Brain drain and gain

In the years following the Second World War, many British academics made the transatlantic move, accepting positions at American colleges and universities. It was a case of both push and pull. The war had left British higher education strapped for funds, while American academia was booming, fueled by the federal government and major foundations. The resources of Oxford or London paled in comparison to those of Harvard or Yale.

In 1961, an official British inquiry into the state of area studies (the Hayter Committee) painted a grim picture of “the drain of manpower to America”:

Scholars overseas are already receiving tempting offers from American universities…. The pressure on Great Britain has started and several key university teachers have now left for America.
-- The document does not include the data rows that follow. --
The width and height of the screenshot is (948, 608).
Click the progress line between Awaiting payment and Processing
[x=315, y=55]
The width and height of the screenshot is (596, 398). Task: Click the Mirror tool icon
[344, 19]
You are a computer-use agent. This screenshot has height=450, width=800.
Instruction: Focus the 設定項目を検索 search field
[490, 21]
Recently 12 members of the staff of the School of Oriental and African Studies were under offer from American universities… At present the lure of posts in America arises as much from the better amenities, the larger libraries and the more generous funds for travel as from the cash salaries.
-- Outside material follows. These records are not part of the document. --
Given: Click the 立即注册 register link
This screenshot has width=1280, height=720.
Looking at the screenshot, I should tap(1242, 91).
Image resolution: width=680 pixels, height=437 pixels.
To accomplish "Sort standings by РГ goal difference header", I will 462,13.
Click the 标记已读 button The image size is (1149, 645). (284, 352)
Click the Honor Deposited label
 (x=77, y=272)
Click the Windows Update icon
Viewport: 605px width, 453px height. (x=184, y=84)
During these years, American universities expected their foreign recruits to be institution-builders, since so much had to be constructed from scratch. A prime example was Sir Hamilton Gibb, Lewis’s teacher, who in 1955 traded a chair of Arabic at Oxford for one at Harvard. At the age of 60, he assumed a heavy burden of teaching, administration, and fundraising. The general consensus was that Gibb did not succeed at Harvard; even an admirer admitted that “his administrative arrangements did not always have the results he intended.” While he mentored some notable students, he built nothing lasting and his research agenda suffered. “His own work had to be done in the intervals of teaching, administration, and acting as elder statesman.”

Lewis may have inferred from this precedent that an American appointment could lead to frustration. Or he may have had other commitments he was unwilling to stretch or sever. Regardless, while others left, he stayed. “The drain of key people to America,” noted the 1961 report, “is already severe in some places, particularly at the School of Oriental and African Studies” (SOAS), where Lewis taught. But it didn’t include him. Yes, he received feelers from American universities, but he only pursued them for the occasional visiting professorship. In Britain, researchers coined a term for this: “brain circulation” (as opposed to outright “brain drain”). Lewis completed stints at UCLA, Columbia, and Indiana.

Lewis likely never would have migrated to America if not for his own specific push and pull factors. The push was a difficult divorce that left him demoralized and financially strained. (He wrote about this in some detail in his memoirs.) The pull was the deal that brought him over. Unlike Harvard’s arrangement with Gibb, the agreement with Lewis set him up for success, by supercharging his productivity.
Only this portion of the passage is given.